Num ambiente assim, de religiosidade racionalizada parece não haver lugar para a magia. No entanto, o que se pode perceber é que esses agentes religiosos (sacerdote, profeta e mago), que atuam no campo podem transitar entre as funções. Vale lembrar que esses conceitos foram desenvolvidos inicialmente por Weber, que não os tomava como conceitos estanques, mas previa uma relação, um intercâmbio entre os mesmos. Por isso, é possível entender que um único líder assuma ora uma função, ora outra função. Em outras palavras, um profeta, pode vir a ser um sacerdote e agir de maneira tal, que sua ação possa ser enquadrada como um ato mágico. O líder carismático pode ser profeta, sacerdote e, simultaneamente aos dois, ser um mago. Por isso, pode-se dizer que Soares foi profeta, tornou-se sacerdote devido às demandas institucionais e em momentos específicos de sua prática cúltica, assume a função de mago.
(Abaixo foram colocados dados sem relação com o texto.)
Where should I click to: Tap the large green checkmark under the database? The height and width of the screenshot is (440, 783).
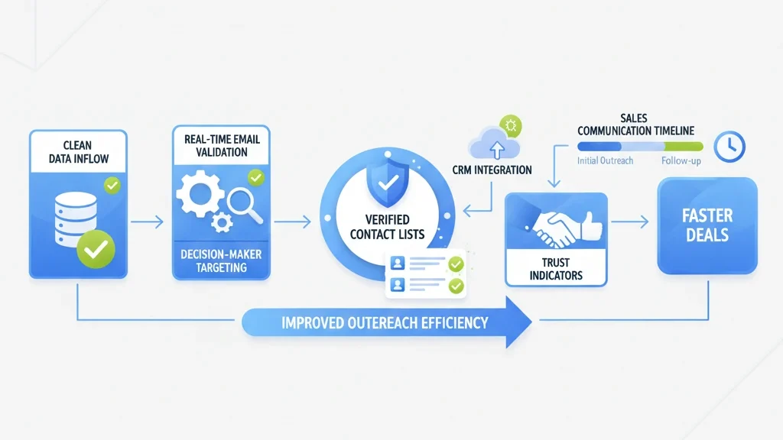[x=96, y=247]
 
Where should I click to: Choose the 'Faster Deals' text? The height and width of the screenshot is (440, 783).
[x=707, y=225]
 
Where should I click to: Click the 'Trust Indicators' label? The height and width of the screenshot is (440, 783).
[x=555, y=269]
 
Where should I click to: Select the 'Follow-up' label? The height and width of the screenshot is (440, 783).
[x=680, y=161]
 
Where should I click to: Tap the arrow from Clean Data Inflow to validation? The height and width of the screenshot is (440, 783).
[x=146, y=222]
Soares também pode ser definido como um mago. Nesse caso, apesar de estar vinculado a uma igreja, ele age no serviço religioso com os fiéis, como se estes fossem clientes. Não há no trabalho de Soares, aquilo que ficou caracterizado no meio do protestantismo histórico como o serviço pastoral. Sua relação com os freqüentadores da IIGD é uma relação, mago-feiticeiro, que oferece serviços para uma clientela sedenta.

Como um free-lancer do sagrado, Soares não oferece disponibilidade de tempo para atendimento pastoral para seus fiéis. Não há esse tipo de trabalho na agenda de Soares. Esse trabalho cabe aos religiosos de escalões menores.
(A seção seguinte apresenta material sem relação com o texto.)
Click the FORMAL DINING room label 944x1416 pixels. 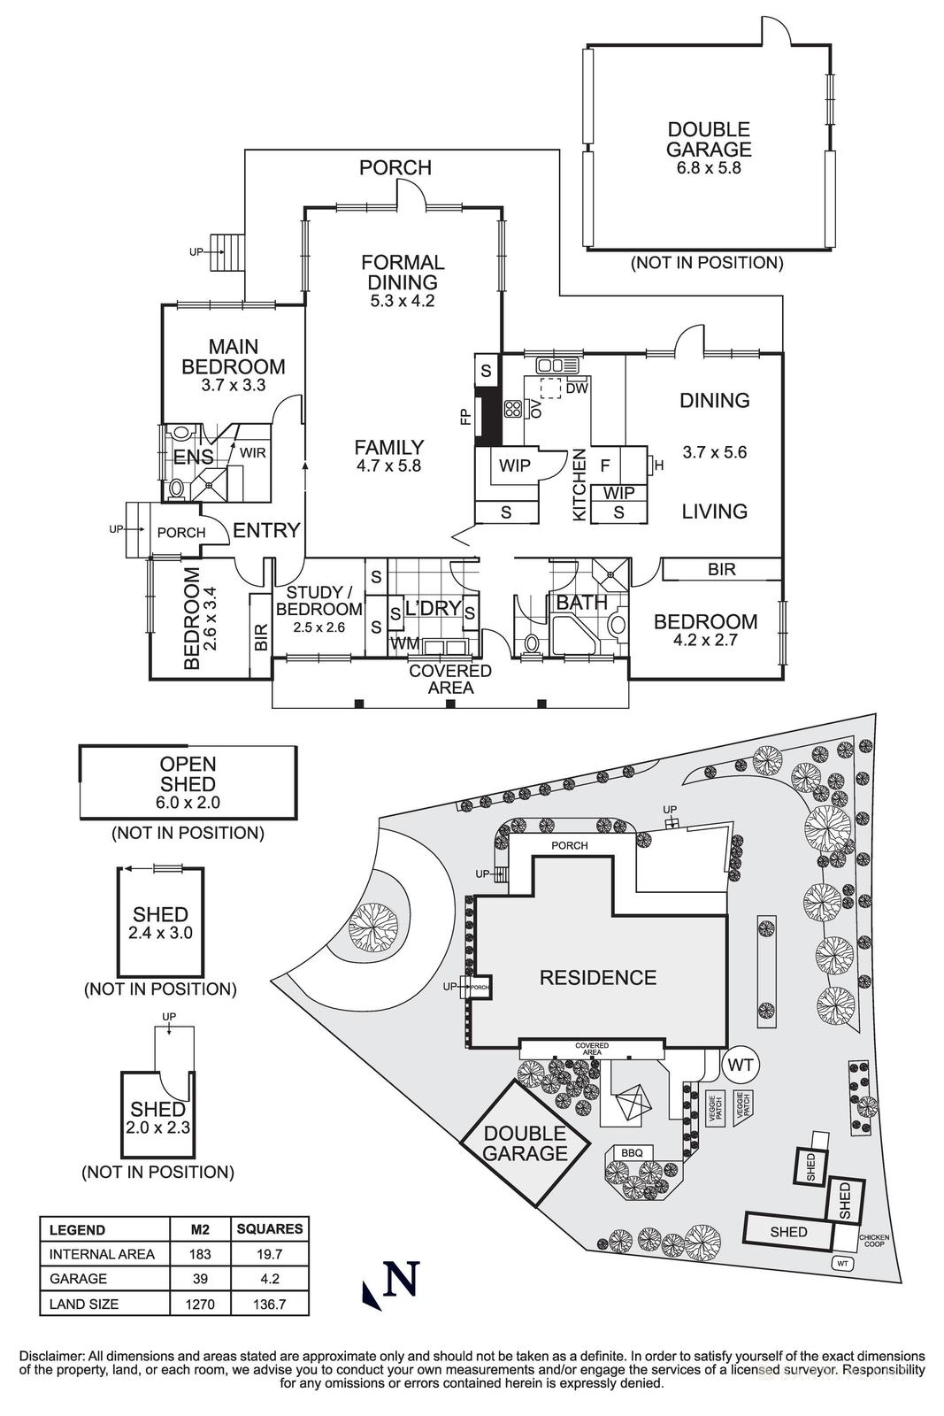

Soares nunca usou o título de pastor, que dentro da cosmovisão do protestantismo, seja ele de cunho histórico ou pentecostal, dá a idéia de uma pessoa que exerce uma função numa comunidade local, e relaciona-se com as pessoas dessa comunidade enfrenta com elas as agruras da vida e as labutas da existência.

Ele sempre usou o título de Missionário, tomando como referência as imagens bíblicas de pregadores itinerantes, que não se fixavam numa determinada comunidade, mas cumpriam o papel de propagar a mensagem das boas-novas. Seu aparecimento num culto ou numa reunião especial (culto da libertação, festa do céu, dia da Decisão) sempre é marcado por uma grande expectativa, e nunca ele cumpre o papel de ter uma relação corpo-a-corpo com os fiéis. Ele simplesmente aparece, “ministra” as curas, dirige a solenidade, “administra” as bênçãos, verifica os resultados (testemunhos que dão credibilidade ao seu discurso religioso) e retira-se protegido por seguranças.

Estes são alguns poucos elementos, que comprovam a aplicabilidade da teoria de campo religioso de Pierre Bourdieu no universo pentecostal brasileiro. Essa teoria do campo religioso é uma excelente ferramenta para estudar o fenômeno religioso pentecostal no Brasil.